At noon I drove to the station through a surprisingly violent but very localized rain shower, and picked up the old school and university friend with whom we had arranged to have lunch. The poor sod had just escaped after a weekend in Wales, yet Mrs H chose to take him straight back there, to a pub selected on the grounds that it would be a nice place to sit outside. This seemed a bit optimistic in the circumstances, but it was temporarily warm and sunny, and there was masses of free space inside if we needed to make a dash for it, so we decided to give it a go.
Having deposited our friend at the station, and sadly failed to persuade him to borrow a bed sheet and dress up in Ku Klux Klan gear for the return journey, we made our way to our weekly meeting with the consultants at the hospital maternity unit. We were seen promptly by the PLU (as in People Like Us) diabetic specialist, yet another pukka Englishman, this one with a reassuring Robert Winston style moustache. He finally explained to us that the reason for recommending an early induction in the case of diabetic mothers is that the placenta is more inclined to fail, which could jeopardize the baby, adding that it would be rather a shame to have a “tragedy” after coming all this way. It would indeed. At 38 weeks, he said, the baby was safer out than in. And we believed him.
We then moved across to see the altogether less impressive obstetrics team, represented on this occasion by a plump south Asian gentleman who seemed obsessively interested only in Mrs H’s iron levels, and had not even grasped that she was diabetic until Mrs H mentioned it when we were on the verge of being told to come back next week. She wondered why he had not made any mention of the early induction that his colleague had raised last week, and which the diabetic team favoured. He asked what day next week would suit and Mrs H said Thursday, so he went off to consult with the consultant, appropriately enough, by means of a whispered conversation in the corridor outside. We sat listening to this while contemplating our surroundings in a depressingly scruffy cubicle. It was hard to decide on its least appealing feature, but I finally concluded that the half-eaten sandwich biscuit lying on the floor probably clinched the title. I wondered how long it had been there. Our doctor finally returned with a NICE leaflet about induction on which he wrote “7.30 Thursday”, which turned out to mean not next week, as we had been discussing, but the day after the day after tomorrow. Mrs H began hyper-ventilating at this point, and I did not feel that I could altogether blame her.
When we got home we walked The Dog down to the river and attempted to get our minds round the concept of imminent parenthood.
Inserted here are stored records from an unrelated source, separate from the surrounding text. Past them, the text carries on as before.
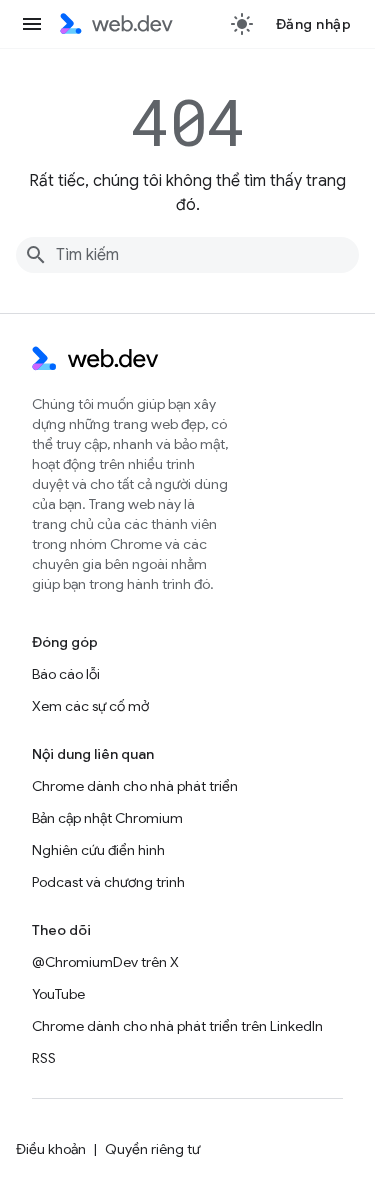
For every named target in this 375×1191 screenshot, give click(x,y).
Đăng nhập (314, 24)
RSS (44, 1058)
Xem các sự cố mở (90, 706)
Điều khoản (51, 1149)
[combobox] (187, 255)
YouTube (58, 994)
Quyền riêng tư (152, 1149)
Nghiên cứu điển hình (98, 850)
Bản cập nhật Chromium (107, 818)
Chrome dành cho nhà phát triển (135, 786)
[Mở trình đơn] (32, 24)
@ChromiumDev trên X (105, 962)
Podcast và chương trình (108, 882)
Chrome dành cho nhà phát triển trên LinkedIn (177, 1026)
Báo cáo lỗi (66, 674)
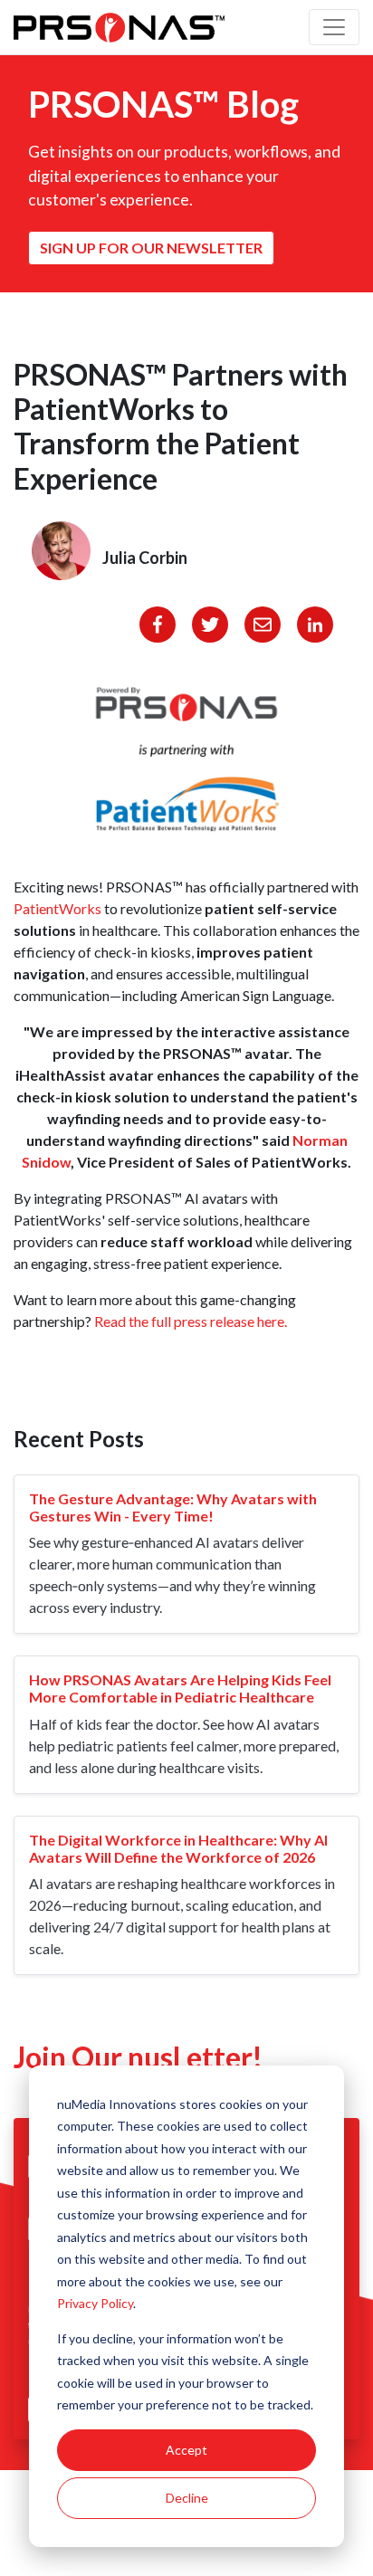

At one point Mrs H neatly summarized the situation as follows: “I knew you were in denial, but I only realized last Monday that I was in denial, too. Now I’m in denial about being in denial.” On the way back we called at the local greengrocer and bought ourselves a courgette plant, which is apparently the thing that every imminently expectant mother needs to take her mind off it. It was certainly more effective than the actually far from NICE leaflet about induction I read in bed this evening, and which constitutes pretty much the whole preparation that the NHS has provided to Mrs H. This helpfully advised that the procedure is likely to be more painful than a natural delivery. Thank you so much, Plain English Campaign. Without your kitemark seal of approval, it would no doubt have used some traditional medical euphemism for total agony like “mild discomfort”. But then that’s progress for you.